Chapter 1, Takano 284

We had just finished the final readthrough edit of In Version, and although we weren’t in a hurry to continue we had agreed to work together on the next probably two books, this one picking up Tomiko’s story and continuing Derek’s, and the next one returning to Slade and Beam.  We had agreed that the second chapter would be the continuation of Derek’s spooky New Orleans world, but the first would bring Tommy back, so I wrote this to recall the end of Tommy’s story in Con Verse Lea and did a quick edit to a chapter Eric had written, part of which had been included in In Version, to make this a continuation of that.

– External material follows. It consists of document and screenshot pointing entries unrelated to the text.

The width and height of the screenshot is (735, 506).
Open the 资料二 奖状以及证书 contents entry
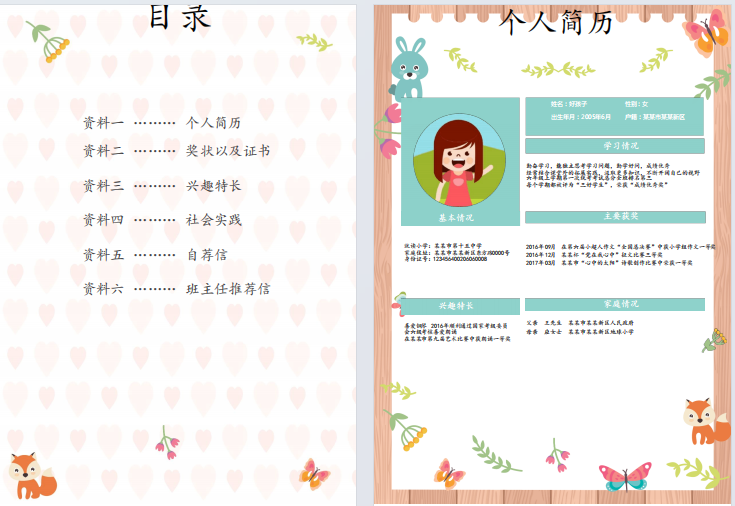[176, 151]
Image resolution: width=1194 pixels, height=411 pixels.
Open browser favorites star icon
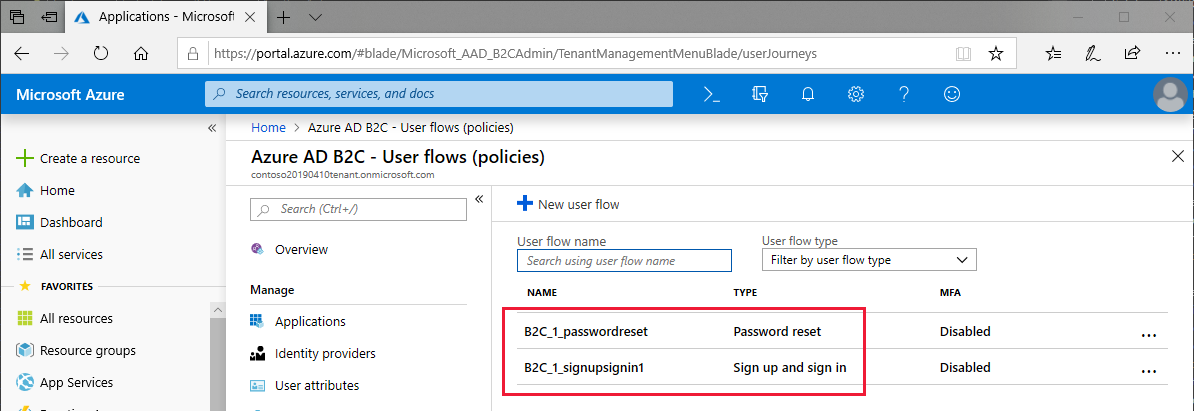pyautogui.click(x=996, y=53)
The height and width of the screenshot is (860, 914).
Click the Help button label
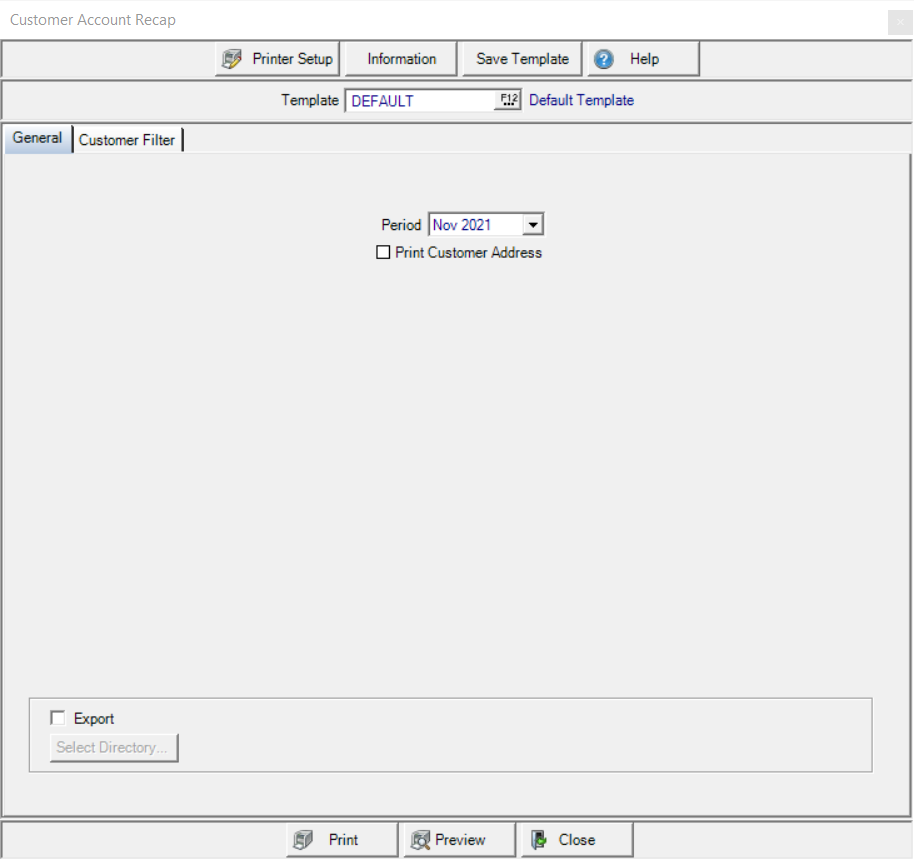[645, 59]
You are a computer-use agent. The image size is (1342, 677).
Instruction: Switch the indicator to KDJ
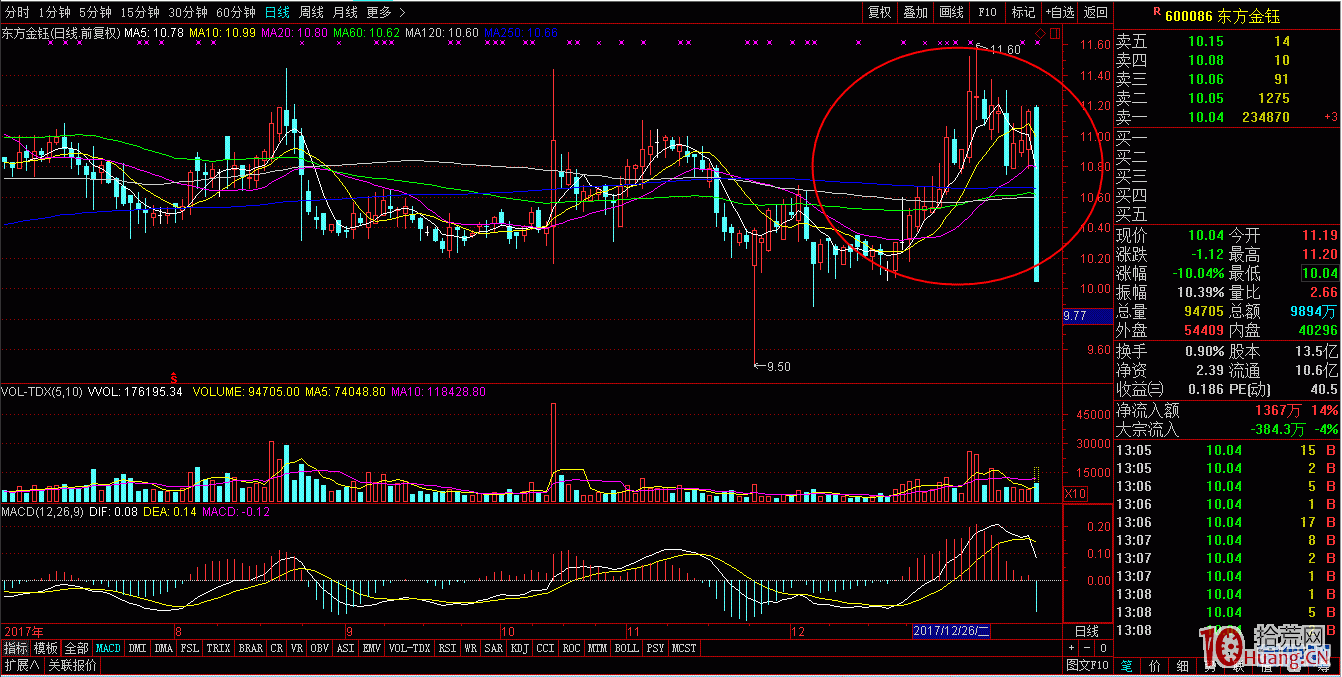click(520, 648)
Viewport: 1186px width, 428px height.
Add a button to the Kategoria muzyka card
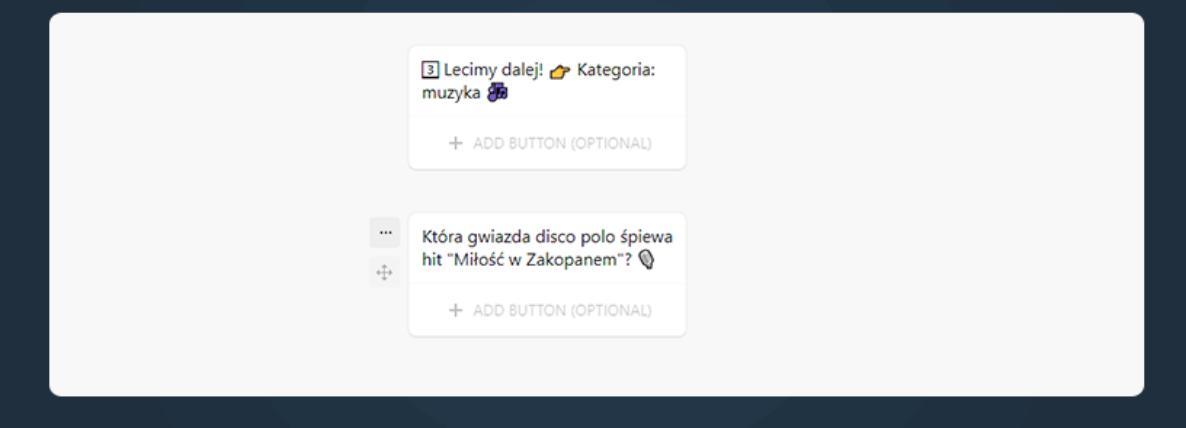point(548,143)
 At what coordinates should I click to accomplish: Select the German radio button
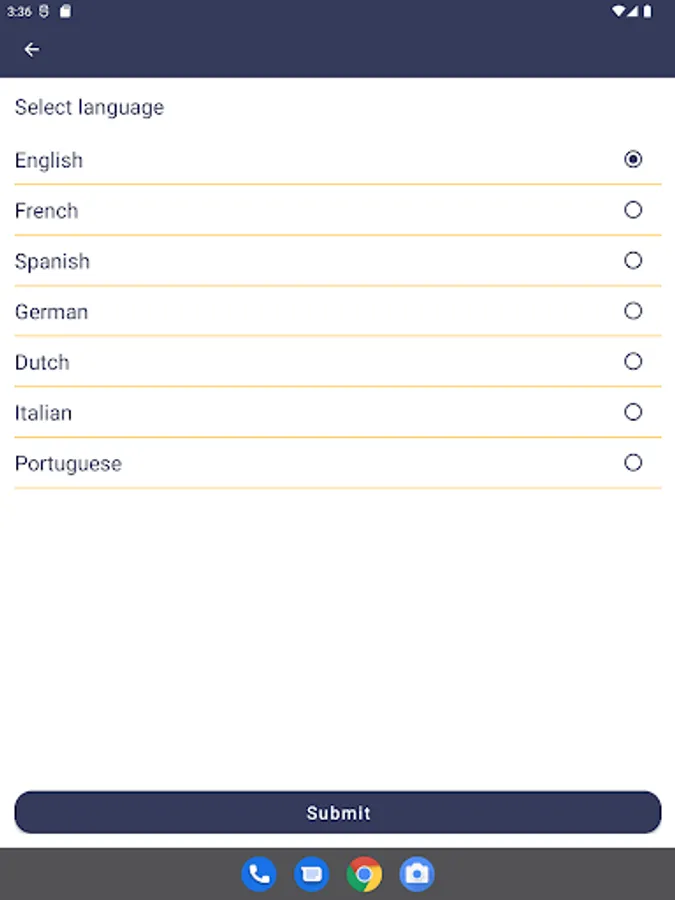(x=633, y=311)
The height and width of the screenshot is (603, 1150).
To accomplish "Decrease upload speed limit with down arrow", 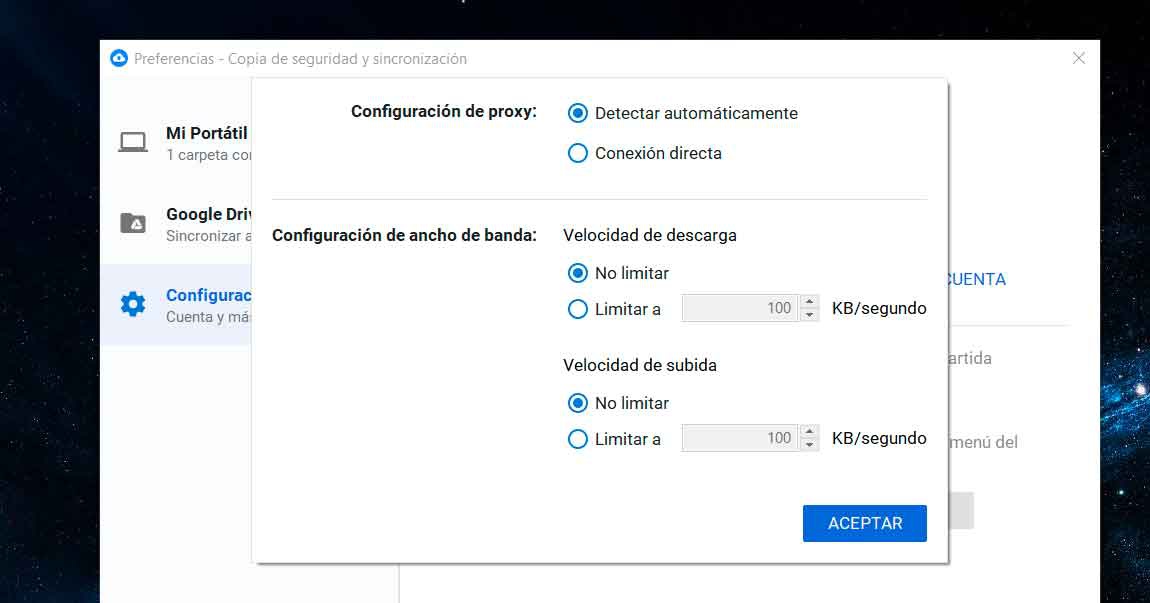I will point(810,444).
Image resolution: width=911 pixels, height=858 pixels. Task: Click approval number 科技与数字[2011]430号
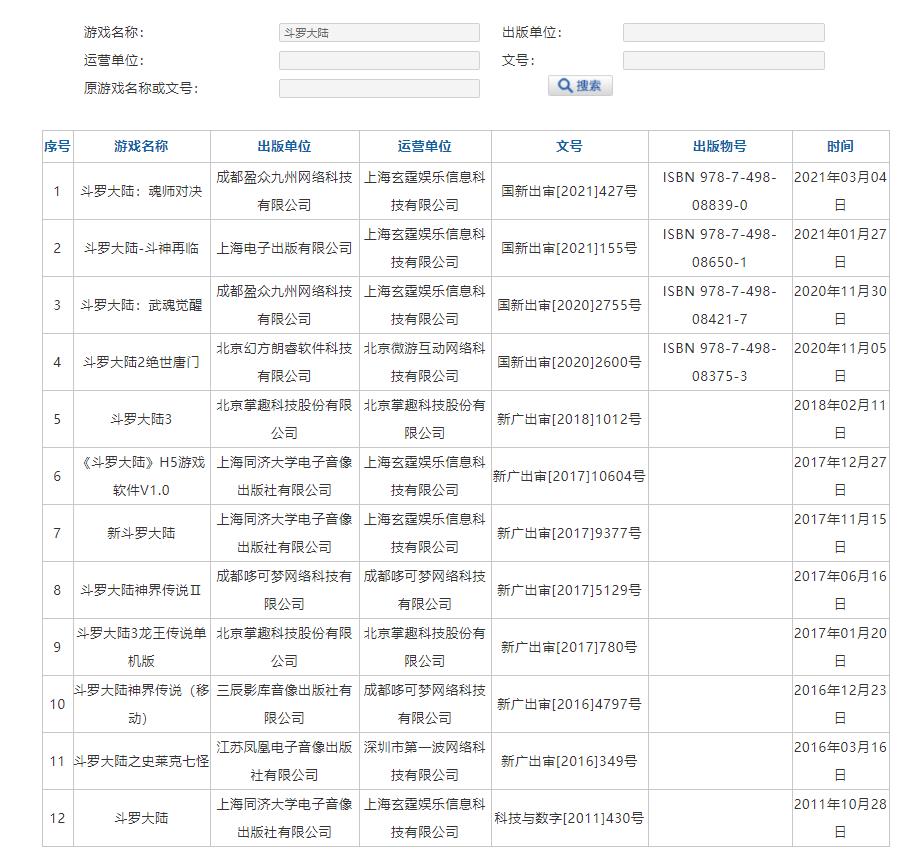tap(568, 818)
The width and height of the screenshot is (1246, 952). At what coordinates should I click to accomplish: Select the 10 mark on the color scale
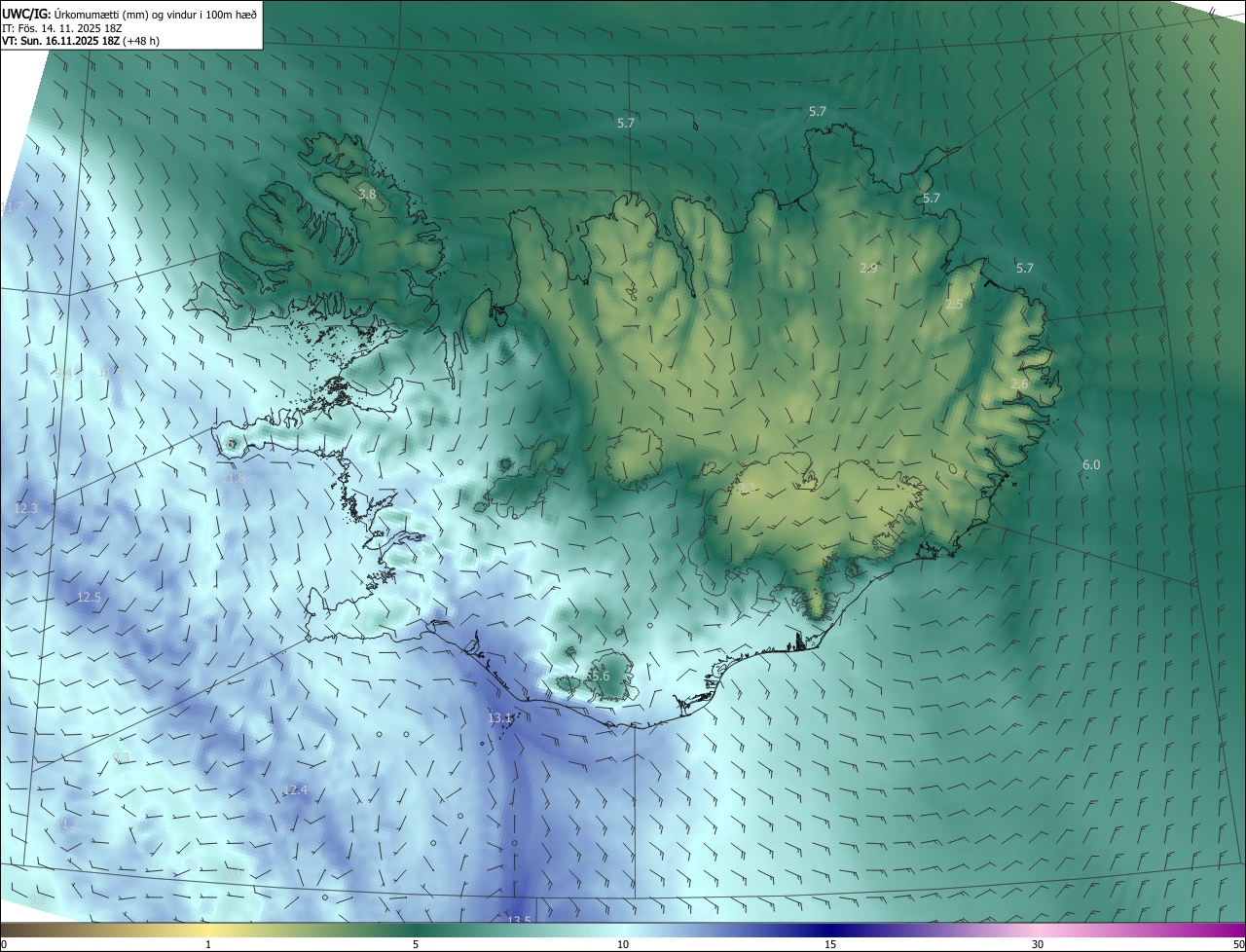point(623,944)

Titles are always a conundrum for me, and my suggestion for this one came from a long chain of reasoning.  In Versers Versus Versers there were five versers in the same world and they were at war against each other, and nearly all of them were versed out by the end of the book.  That was the inspiration for the title Re Verse All, that almost everyone had versed once again.  That book, though, only covered Lauren Hastings, Tommy Takano, and James Beam, and so when it ended and the next one dropped all three of them and picked up Joe Kondor, Bob Slade, and Derek Brown, it made sense to call it In Verse Proportion.  I then swapped back to the other three characters and had much of the action centered around a lake in a meadow, which logically fit the title Con Verse Lea.  The tenth book returned to Kondor, Slade, and Brown, but they were all in the same universe and this was continuing the story from In Verse Proportion, so I named it In Version.  Pondering a title for this book, I realized that readers have been waiting to hear what happens to Tommy, so this is in one sense a continuation of Con Verse Lea, and it would probably be the only time that the title Con Version made sense.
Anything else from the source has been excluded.